Brief - Output only the entries, exactly as given, without the pictures.

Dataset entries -
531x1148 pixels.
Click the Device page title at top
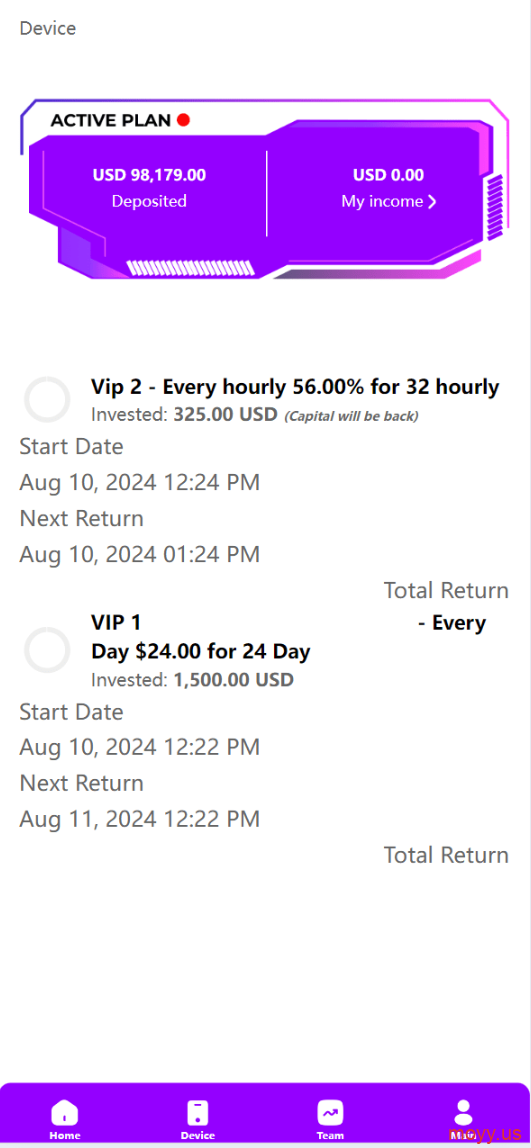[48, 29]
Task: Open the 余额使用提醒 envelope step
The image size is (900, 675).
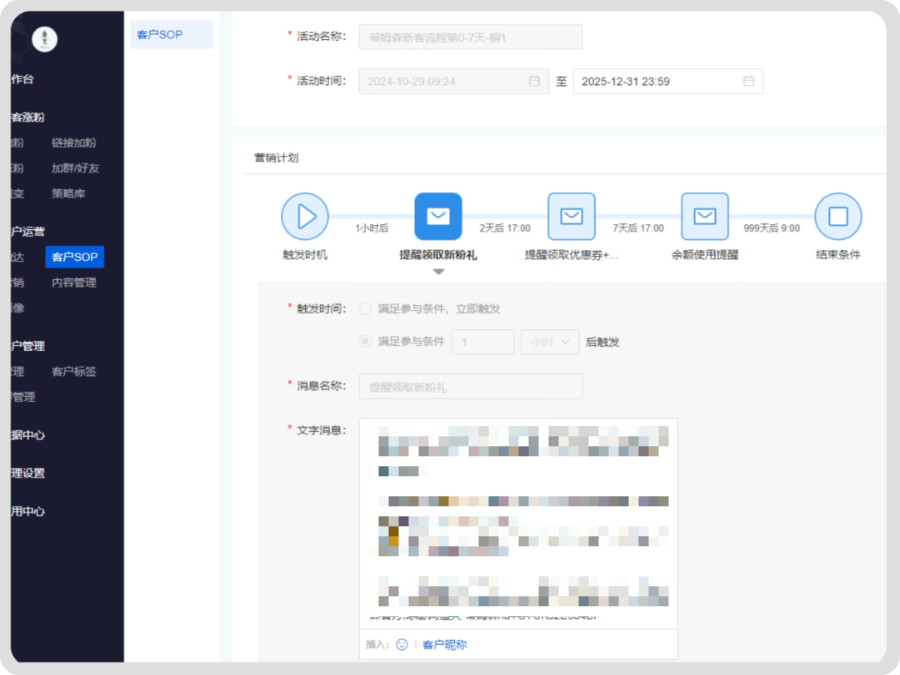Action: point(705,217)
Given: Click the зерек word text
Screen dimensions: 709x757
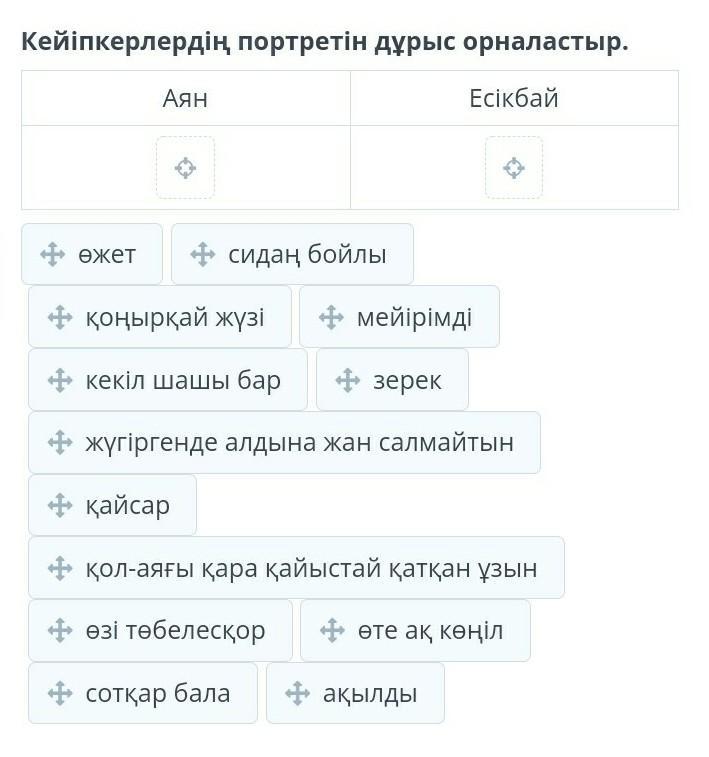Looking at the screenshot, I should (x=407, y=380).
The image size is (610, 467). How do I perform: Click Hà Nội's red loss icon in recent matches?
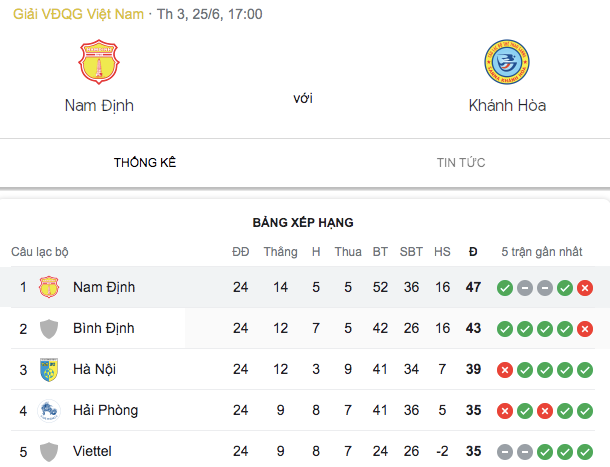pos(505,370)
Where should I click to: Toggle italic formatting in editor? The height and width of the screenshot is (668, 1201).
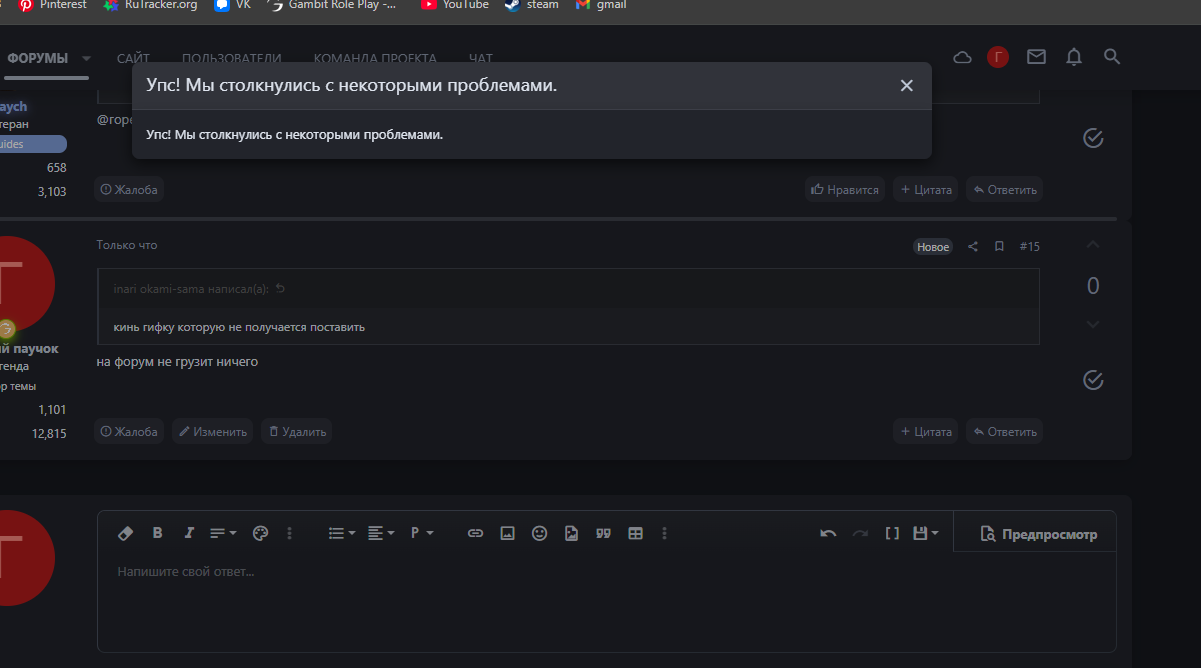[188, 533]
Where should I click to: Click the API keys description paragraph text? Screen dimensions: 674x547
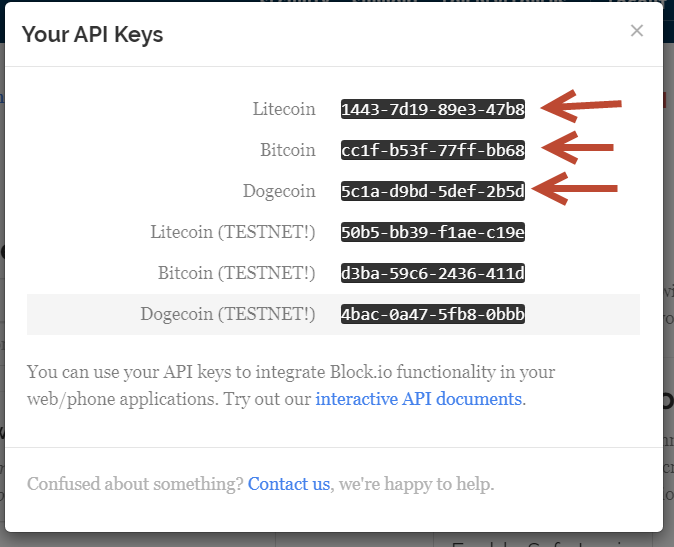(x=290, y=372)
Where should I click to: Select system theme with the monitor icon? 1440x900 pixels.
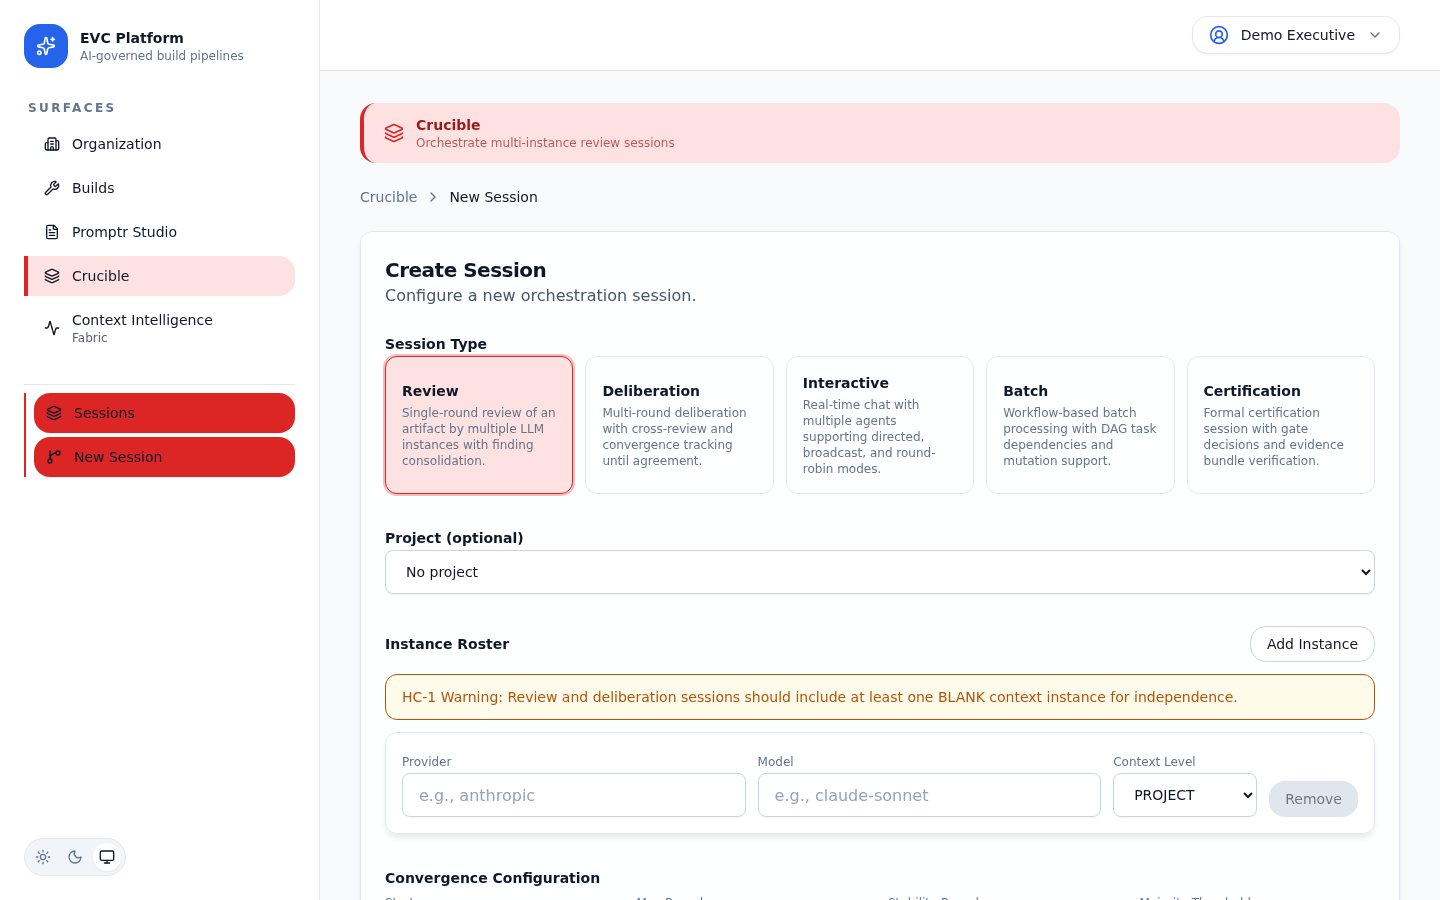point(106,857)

Answer box -
531x1148 pixels.
Click the Device page title at top
[48, 29]
Task: Open the 余额使用提醒 envelope step
The image size is (900, 675).
Action: point(705,217)
Given: Click the зерек word text
Screen dimensions: 709x757
Looking at the screenshot, I should (x=407, y=380).
The image size is (610, 467). How do I perform: Click Hà Nội's red loss icon in recent matches?
pos(505,370)
Where should I click to: Toggle italic formatting in editor? The height and width of the screenshot is (668, 1201).
[188, 533]
Where should I click to: Click the API keys description paragraph text? Screen dimensions: 674x547
(x=290, y=372)
Where should I click to: Select system theme with the monitor icon? 1440x900 pixels.
point(106,857)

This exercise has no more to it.